My abilities are different when I'm a warrior: when you first choose this extra, shuffle my skill ranks into a different configuration representing the talents of my magical form (the new configuration must still follow all the game's rules about skill ranks and caps). Whenever I reveal my warrior form, my skills change to their new configuration. They return to normal when I do.
Now we've got a girl whose abilities radically change but her aspects stay the same--so she's still the same person, but she has a different set of competencies when she's transformed.
Best Answer
First, decide how it works in the fiction
Figure out the actual fictional constraints the spell imposes. Specifically:
Is the effect absolute or something you can resist through force of will (or whatever)?
Are you compelled to speak truthfully, or simply prevented from lying? In other words, can you choose silence or omission?
You could crib from the actual D&D Zone of Truth spell, but to be honest I think that'll make for a weak scene: it's a low-level spell you can just dodge with a save, and at best it means you can't lie actively but doesn't otherwise constrain you — that's not really a "powerful ritual" like you wanted, and honestly it's more of an occasionally-convenient investigative tool than any kind of significant challenge.

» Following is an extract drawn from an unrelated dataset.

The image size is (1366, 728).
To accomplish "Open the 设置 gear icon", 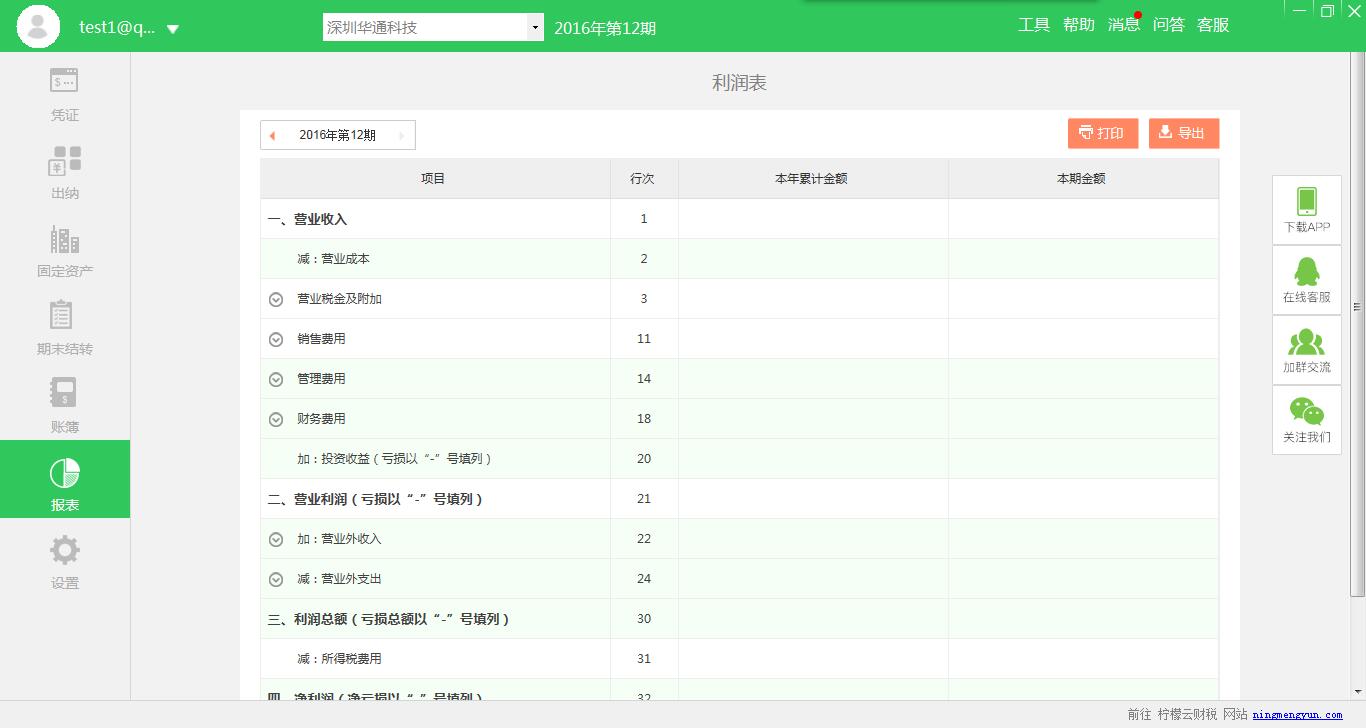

So, just let go of mechanics for a second — both Fate's and D&D's — and figure out how you want it to feel. Then proceed…
As Aspect
Honestly? Don't sweat whether it's a situation aspect or a temporary character aspect or whatever — you know how you want it to work, you can communicate it clearly to your players, that's enough. (Anyway, there's no real mechanical hurdle here: it's completely legit to compel a situation aspect. See "Compelling situation aspects," Fate Core, pg. 75.)
Also, note that you don't have to keep banging on the aspect with compels every time someone wants to lie. A compel's gotta hurt. If they're taking the Fate point, they should expect to actually face some significant trouble for it. (Also, if they pay to avoid the compel, you're still welcome to narrate it as a test of will or a close call — that probably makes pushing past the magic truth field more satisfying than just "oh, ok, it doesn't affect you.")
A good way to understand this is to imagine a scene with the aspect "Separated By a Big Bottomless Pit" representing a huge chasm in the middle of the battlefield. Various actions the characters take could involve compelling or invoking the aspect. But, independent of that, the mere fictional presence of the Big Bottomless Pit can constrain their movement or present dangers without involving the aspect mechanics themselves. Because it's also just true that the Big Bottomless Pit is there, and important, regardless. (See "Importance," Fate Core pg. 59.)
As Passive Resistance
You can also model your zone of truth as an effect that applies passive resistance to lying and deception, or even automatically boosts NPCs' passive resistance level by a step or two.
Would this involve rolling a lot? No more than just lying normally. Follow your typical process of Fate skills. Roll when it matters dramatically, let it ride a bit, think about what the roll means, apply significant results to both success and failure.